Lydia floats to the island and lands beside me. She seems distraught.

"Lydia, you managed to beat Maxus, congratulations. I knew-" She puts a hand up and although irritated to be silenced, I abide her.

"I know what you're gonna say. So let me say something before you even have the chance. I will never use my anger like that ever again." She's serious, angry even at the idea of what I was going to suggest.

"Lydia, you need that power for when Maxus returns and you know it." My voice is stern. I know what I say is true so why does it feel wrong?

"No, I don't. I still have my emotional out, I'll grow stronger with it and it will be enough." Lydia turns to face the city in the distance. She knows not to look at me now, lest her resolve be broken.

"And if it isn't?"

"So be it."

"So you choose to be weak? A lesser version of what could be?" My fists tighten in frustration.

"I'm choosing to be myself."

Lydia continues to train with Zulu and the other students. I do not observe their training anymore. Instead, I spend day after day training on my own like I used to.

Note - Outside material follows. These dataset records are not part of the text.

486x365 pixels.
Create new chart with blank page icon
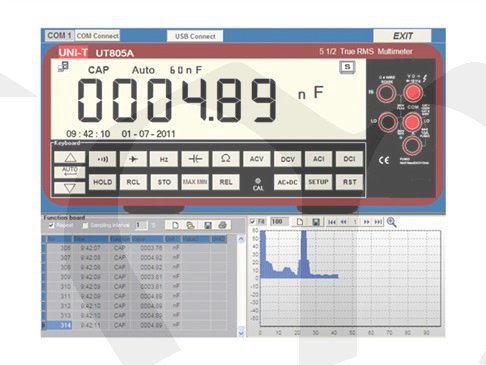point(300,222)
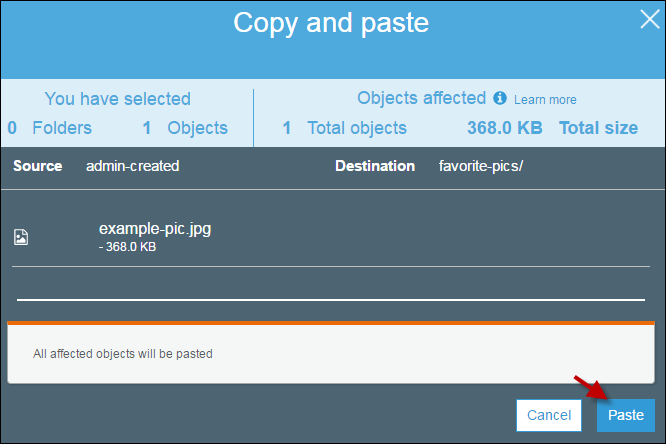Click the Copy and paste dialog title
Image resolution: width=666 pixels, height=444 pixels.
point(331,23)
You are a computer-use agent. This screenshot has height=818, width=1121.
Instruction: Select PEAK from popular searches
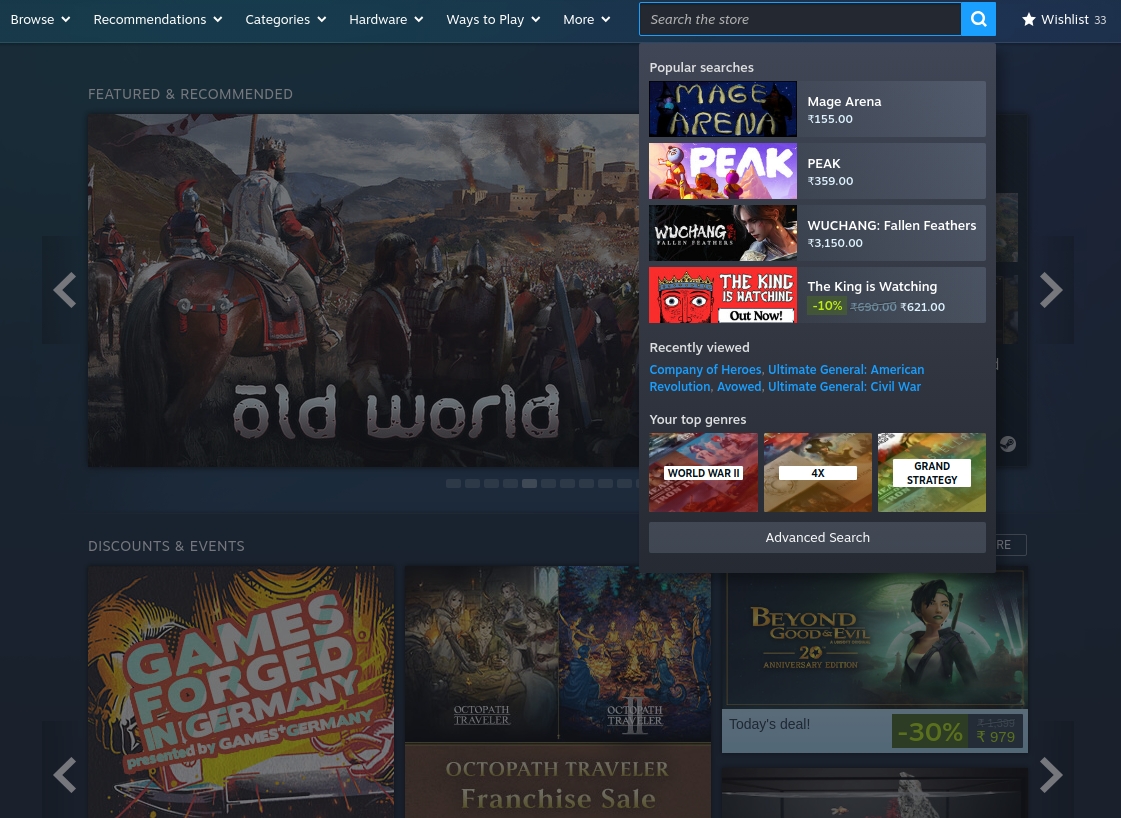[x=817, y=170]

I can feel the refinement in my moves returning with a new edge from my power gain. As much as I hate the changes my power has made to me, I can't deny the certain level of satisfaction I get from it.

I've always known I'd have more power if I let my magic take hold of me, but never to this extent. Now seeing more of what I was capable of, I was curious just how much more I could possibly grow.

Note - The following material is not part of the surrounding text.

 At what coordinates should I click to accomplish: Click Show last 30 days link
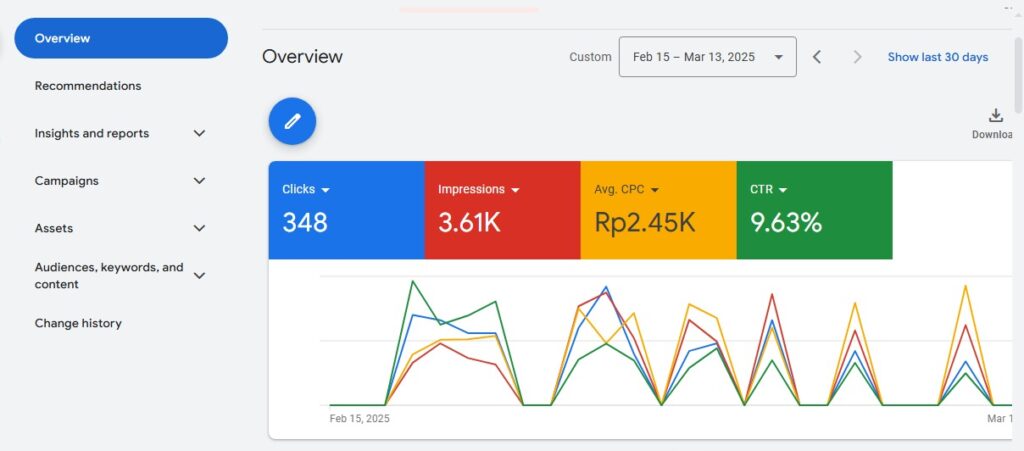coord(937,57)
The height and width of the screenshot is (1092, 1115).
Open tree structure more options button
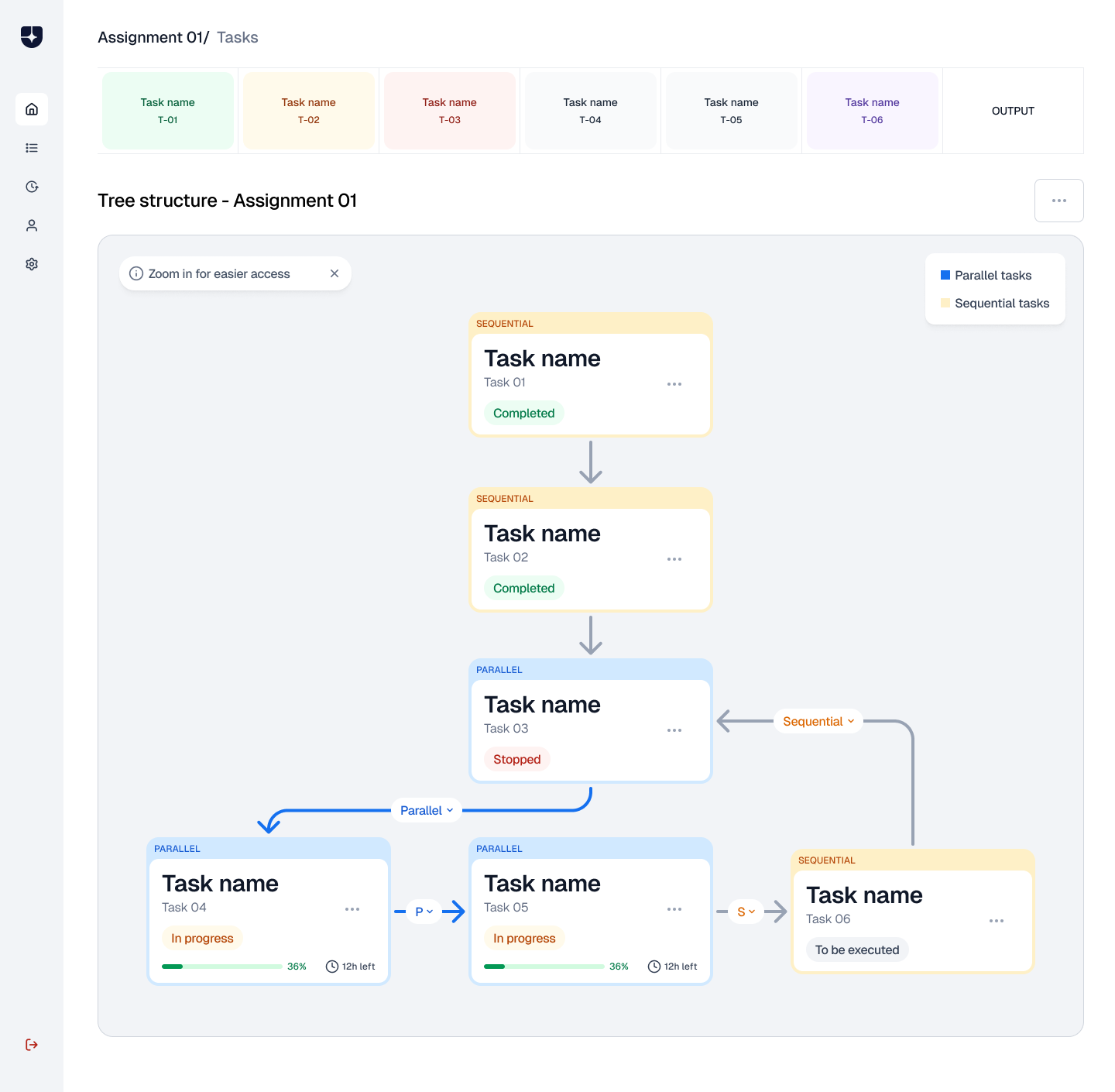click(x=1059, y=201)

I let more of my power free while still maintaining control of it. My power grows exponentially every time I train and I love every second of it. I've moved far beyond the last time I fought Maxus on the island, though I'm sure he has too. This battle would go down in history books as the strongest battle between mages ever. I'd live to read that story as well.

Zulu and I converse about the upcoming battle. Planning, expressing worries, talks of what comes next.

"If he's taking this much time, we could assume he won't come alone." Zulu expresses as we wander the streets. People are still working hard left and right to repair damages.

"What, like another stronger clone? He destroyed the facility creating his clones. I also haven't felt another presence." It's entirely possible there's more than one base, but I don't think that's true.

"No Lydia, the normals." Zulu looks at me, and a realization dawns on me.

"The normals? Like a full-on invasion?"

"It's possible." Zulu looks at the residents of the city with concern.

"Diane will be occupied with Maxus. If the normals invade alongside Maxus and target the city, it falls to us to defend it." I say, eying the walls of the city. They are stone, but the normals have bombs and planes, they will not stop them for long.

"Yes. However, are you ready to save Diane again if she needs it?" Maxus looks at me as we enter the training grounds.

"I'm... not sure." I look off to the side. If I used anger like I did on the mainland then maybe I'd have enough power. I didn't like the feeling it gave me, however. It felt like it was twisting me in knots. As much as the mental out messes with me I can always return to who I am later. With anger, it's almost like it wants me to use it over and over again.